ASSIGNMENT 1:
Reproduce the part of the post on Zofran and a sulfite theory of pregnancy nausea that begins at the words "The chemotherapy drug" and ends after the words "the gastrointestinal tract.".
ASSIGNMENT 2:
In the post on Zofran and a sulfite theory of pregnancy nausea, what receptors does Zofran block?

Saturday, October 8, 2016

How Zofran's effectiveness lends support to a sulfite theory of NVP

The chemotherapy drug ondansetron (Zofran) is frequently prescribed off-label to treat hyperemesis gravidarum (https://www.ncbi.nlm.nih.gov/pubmed/27512487), the severe form of nausea and vomiting in pregnancy (NVP). Zofran appears quite effective at decreasing severe vomiting (but not necessarily the feeling of nausea) for many women (https://www.ncbi.nlm.nih.gov/pubmed/23724526), but its use is still controversial due to possible connections to birth defects (https://www.ncbi.nlm.nih.gov/pmc/articles/PMC3299087/) and unclear evidence of relative effectiveness compared to other antiemetics (https://www.ncbi.nlm.nih.gov/pubmed/27168518).

Zofran works by antagonizing, i.e., blocking, 5-HT3 (serotonin) receptors (http://theoncologist.alphamedpress.org/content/7/5/424.full) in both the central nervous system and the gastrointestinal tract.

Signals involved in chemotherapy-induced nausea and vomiting. Image is from "Nausea and vomiting with high-dose chemotherapy and stem cell rescue therapy: a review of antiemetic regimens." M E Trigg and D M Inverso. Bone Marrow Transplant (2008) 42:501-506. (http://www.nature.com/bmt/journal/v42/n8/full/bmt2008257a.html)
In my sulfite-molybdenum theory of NVP (https://www.ncbi.nlm.nih.gov/pubmed/27692161), I compare the accumulation of toxic sulfite in the gastrointestinal tract to taking syrup of ipecac, which brings on vomiting by irritating the lining of the stomach. Interestingly, Zofran completely does away with the emetic effect of ipecac, per this study that was actually focused on marijuana (it did find a small NVP amelioration from marijuana but not one worth the side effects) (https://www.ncbi.nlm.nih.gov/pubmed/11509190). Thus, if sulfite is irritating pregnant women's stomach lining as I hypothesize is happening, Zofran could be ameliorating sulfite-related vomiting the same way it does with ipecac.

It seems to me that the less risky way to address sulfite irritation is to help the body break down sulfite into sulfate (via support of the enzyme sulfite oxidase) and pass sulfite out of the gastrointestinal tract more quickly (via measures to speed gastric emptying) rather than working to block sulfite's effects on the 5-HT3 receptors, for the 5-HT3 receptors have other jobs to do in the body (https://www.ncbi.nlm.nih.gov/pmc/articles/PMC4417587/, https://www.ncbi.nlm.nih.gov/pmc/articles/PMC4263148/, https://www.ncbi.nlm.nih.gov/pubmed/27401036, https://www.ncbi.nlm.nih.gov/pubmed/25986676, https://www.ncbi.nlm.nih.gov/pubmed/25196083) besides mediate vomiting. Also, there will still be sulfite in the stomach and intestine which could continue to damage the mucosal lining. Unless my theory is disproven, I cannot get behind widespread use of Zofran for NVP.

EXERCISE DATA:
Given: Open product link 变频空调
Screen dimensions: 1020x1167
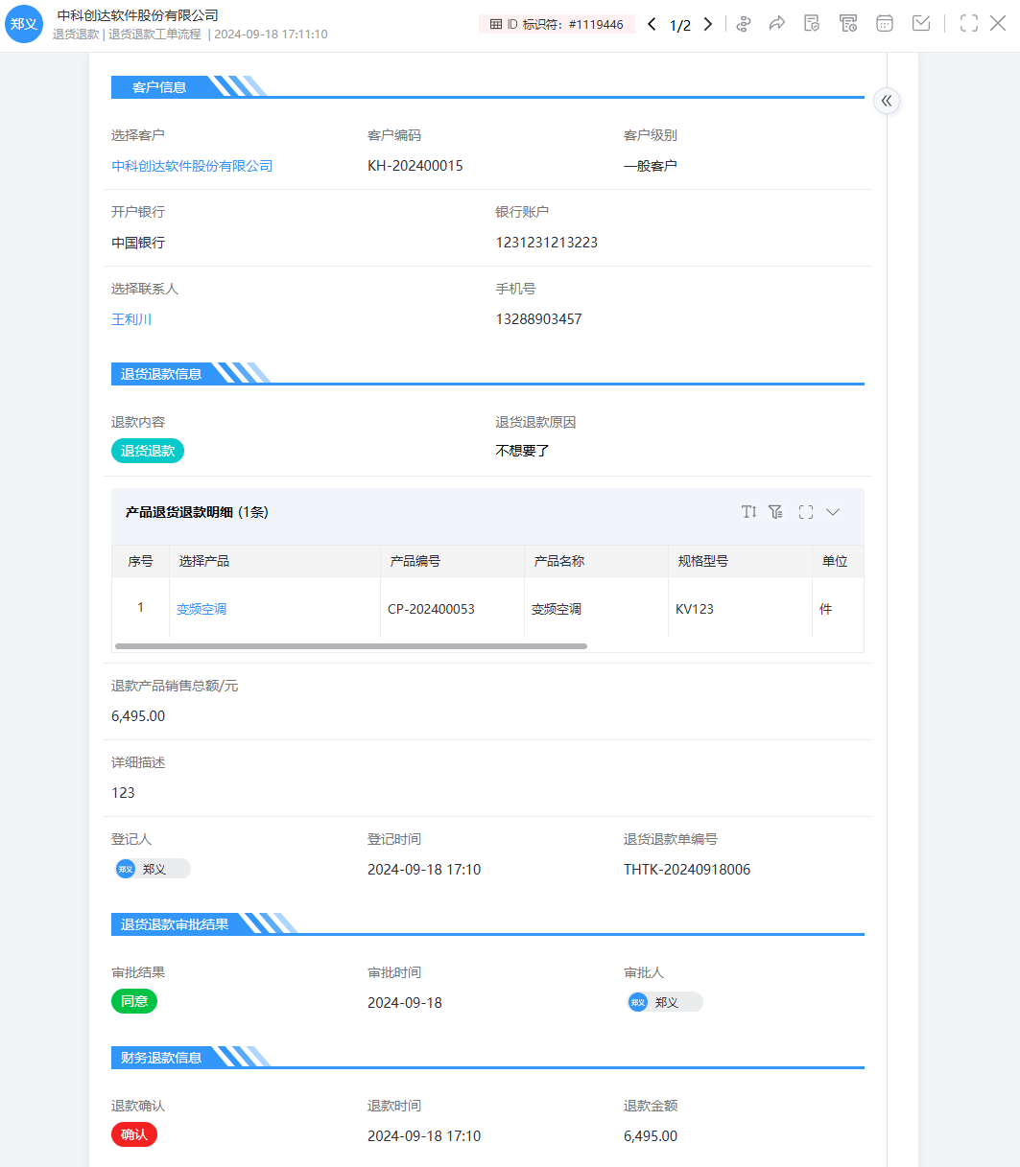Looking at the screenshot, I should [202, 609].
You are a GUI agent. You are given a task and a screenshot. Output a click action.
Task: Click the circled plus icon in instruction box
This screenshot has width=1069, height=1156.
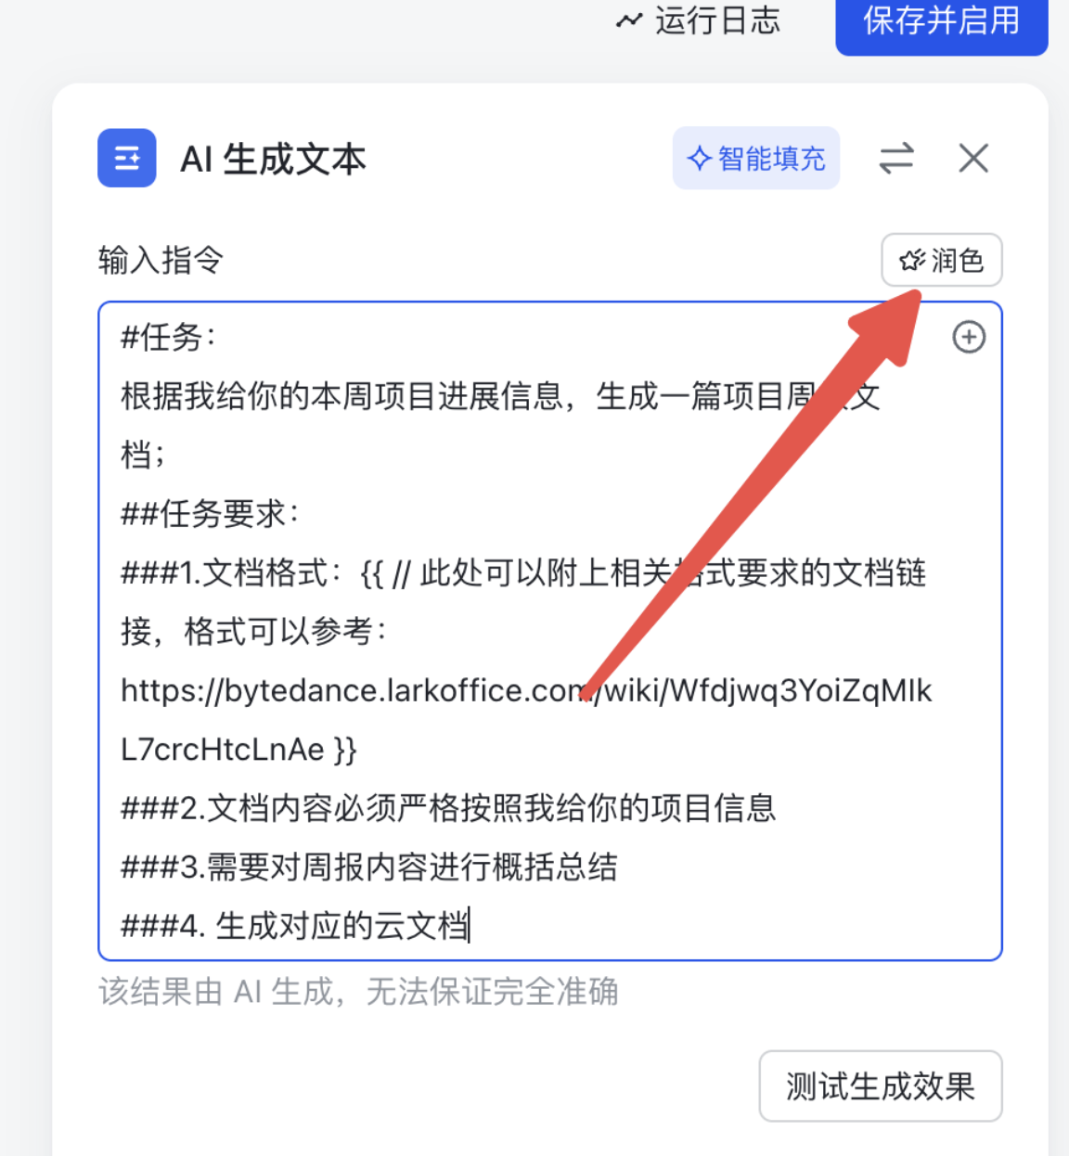point(969,337)
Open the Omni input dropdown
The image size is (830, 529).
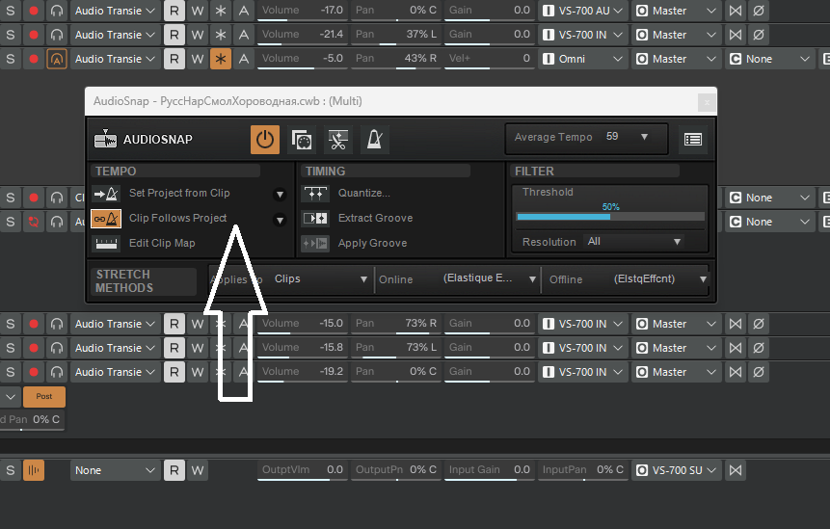(581, 59)
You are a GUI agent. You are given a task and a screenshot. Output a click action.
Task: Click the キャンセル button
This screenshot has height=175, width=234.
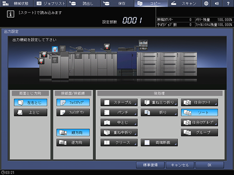[180, 165]
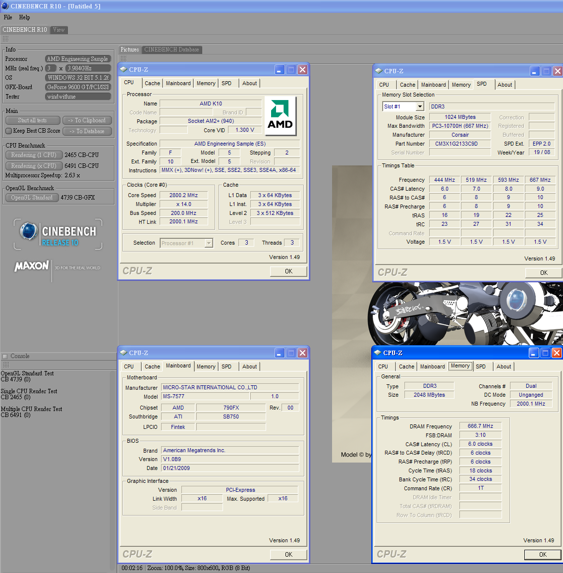Enable the Keep Best CB Score checkbox

pyautogui.click(x=8, y=131)
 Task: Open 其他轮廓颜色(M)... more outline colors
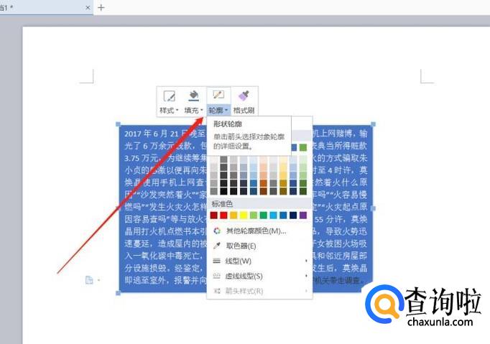point(255,231)
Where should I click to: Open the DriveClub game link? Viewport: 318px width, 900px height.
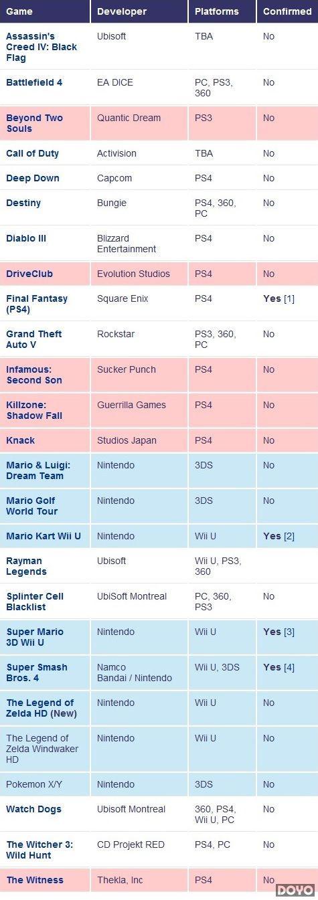[29, 274]
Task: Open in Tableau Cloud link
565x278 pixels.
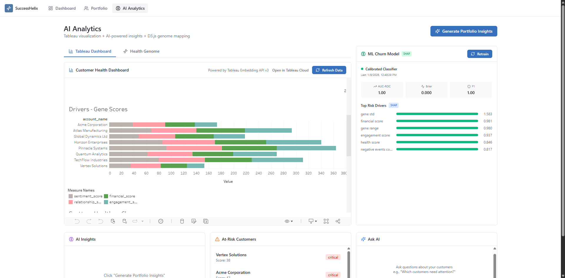Action: click(x=290, y=70)
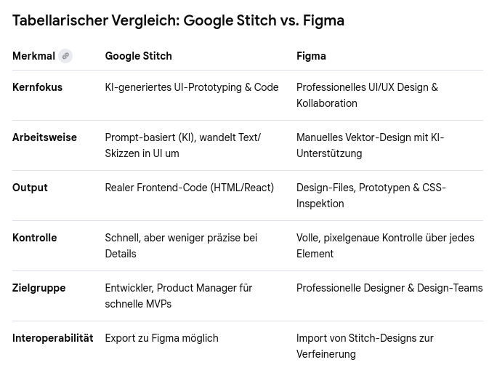Click the 'Google Stitch' column header

(138, 56)
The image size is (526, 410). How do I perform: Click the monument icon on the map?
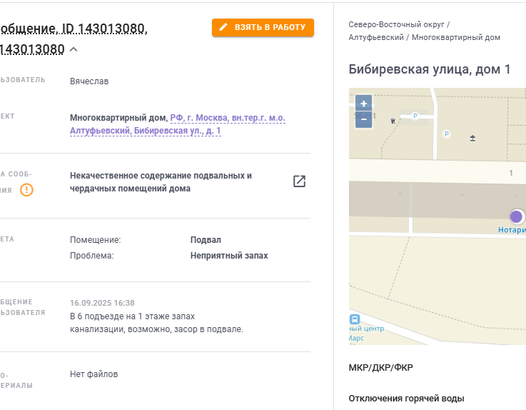472,138
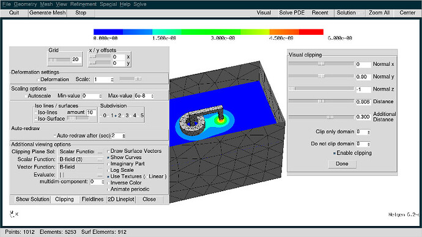Click the Stop toolbar button
Viewport: 422px width, 237px height.
(81, 13)
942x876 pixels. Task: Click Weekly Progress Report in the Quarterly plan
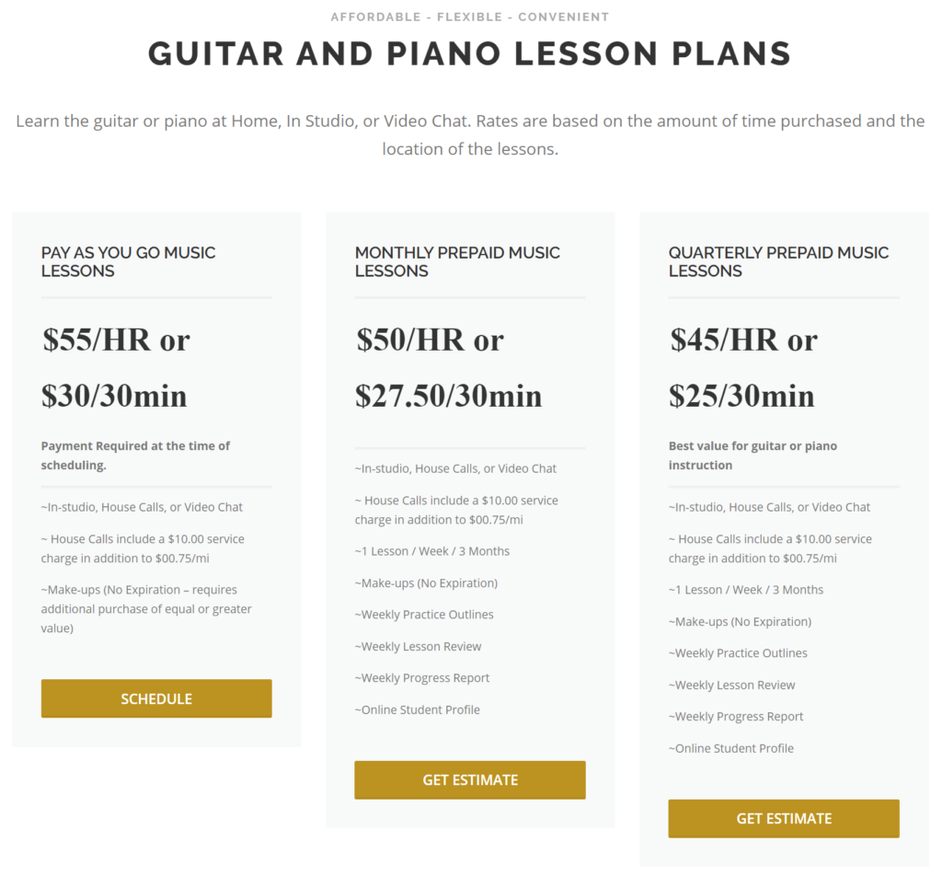click(735, 716)

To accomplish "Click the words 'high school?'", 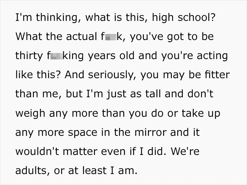I will tap(184, 17).
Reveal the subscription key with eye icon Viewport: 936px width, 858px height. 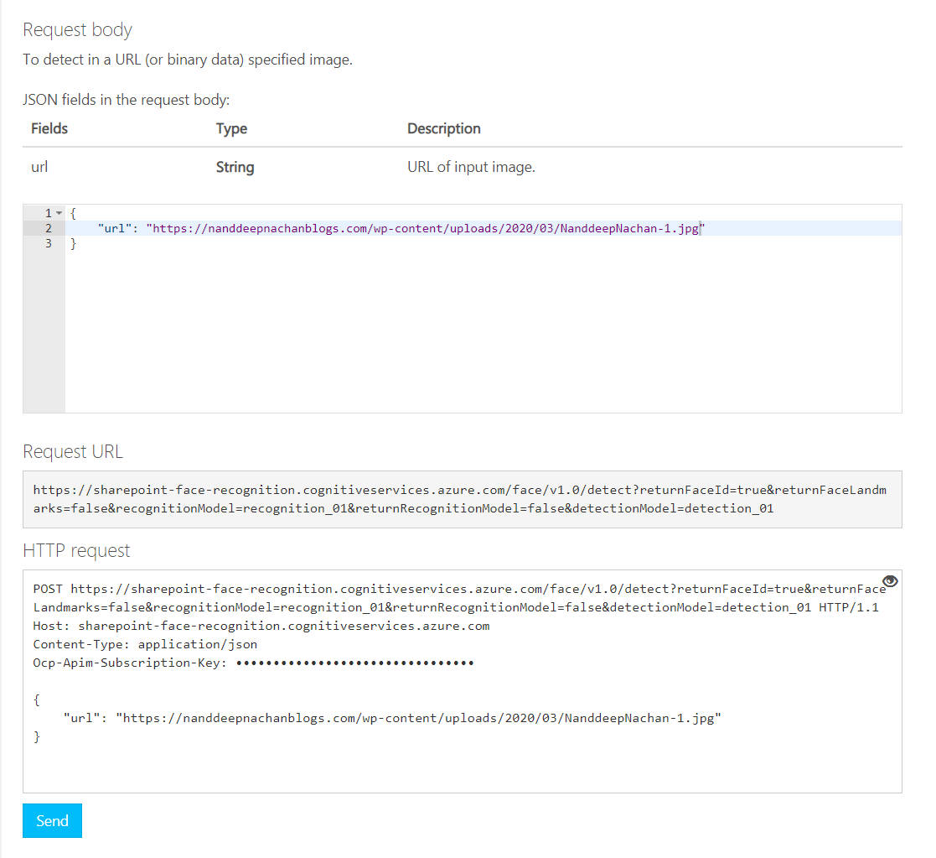[x=890, y=581]
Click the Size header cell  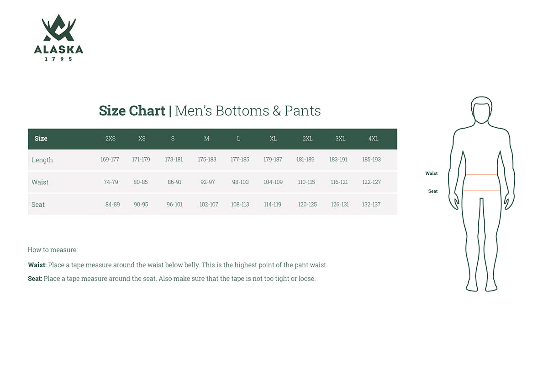pos(41,139)
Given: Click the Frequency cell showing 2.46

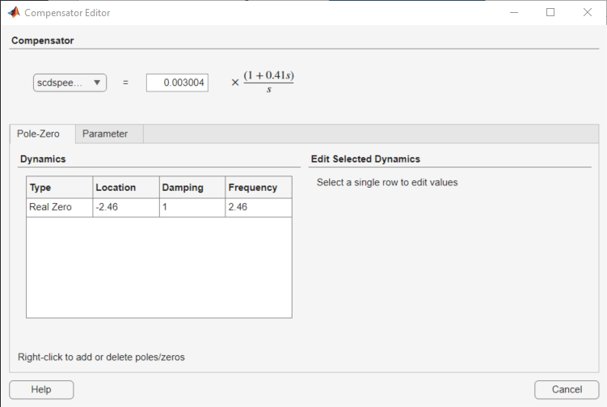Looking at the screenshot, I should pyautogui.click(x=258, y=207).
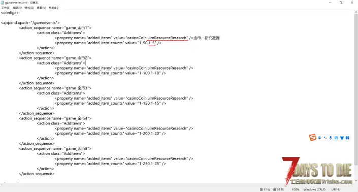Click the Notepad file icon in title bar
This screenshot has width=358, height=192.
[x=3, y=3]
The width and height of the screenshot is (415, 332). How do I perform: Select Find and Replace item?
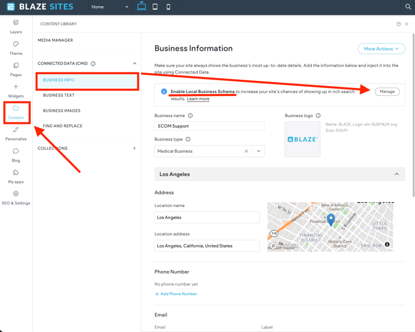(x=62, y=126)
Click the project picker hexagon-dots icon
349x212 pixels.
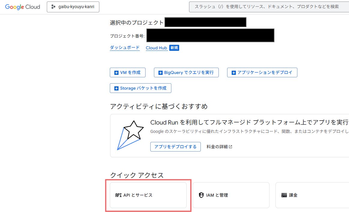click(53, 7)

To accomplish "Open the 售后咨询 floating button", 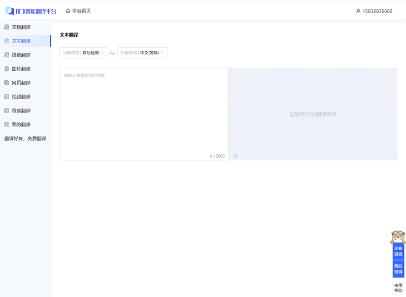I will click(x=398, y=269).
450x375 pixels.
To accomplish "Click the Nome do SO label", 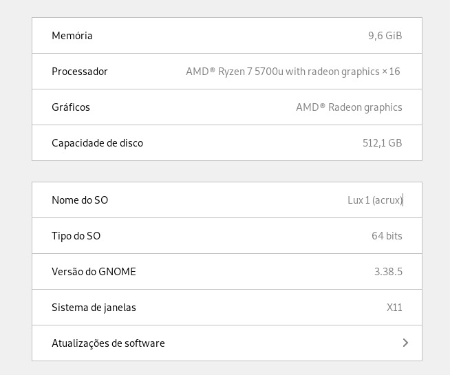I will (80, 200).
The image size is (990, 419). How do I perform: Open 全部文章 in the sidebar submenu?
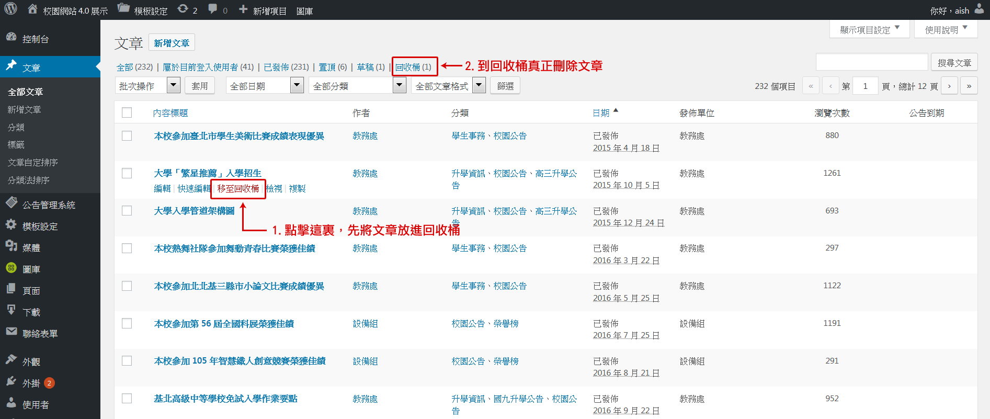pyautogui.click(x=25, y=92)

WORKED SOLUTION 1:
The chemotherapy drug ondansetron (Zofran) is frequently prescribed off-label to treat hyperemesis gravidarum (https://www.ncbi.nlm.nih.gov/pubmed/27512487), the severe form of nausea and vomiting in pregnancy (NVP). Zofran appears quite effective at decreasing severe vomiting (but not necessarily the feeling of nausea) for many women (https://www.ncbi.nlm.nih.gov/pubmed/23724526), but its use is still controversial due to possible connections to birth defects (https://www.ncbi.nlm.nih.gov/pmc/articles/PMC3299087/) and unclear evidence of relative effectiveness compared to other antiemetics (https://www.ncbi.nlm.nih.gov/pubmed/27168518).

Zofran works by antagonizing, i.e., blocking, 5-HT3 (serotonin) receptors (http://theoncologist.alphamedpress.org/content/7/5/424.full) in both the central nervous system and the gastrointestinal tract.

WORKED SOLUTION 2:
Zofran blocks 5-HT3 (serotonin) receptors in both the central nervous system and the gastrointestinal tract.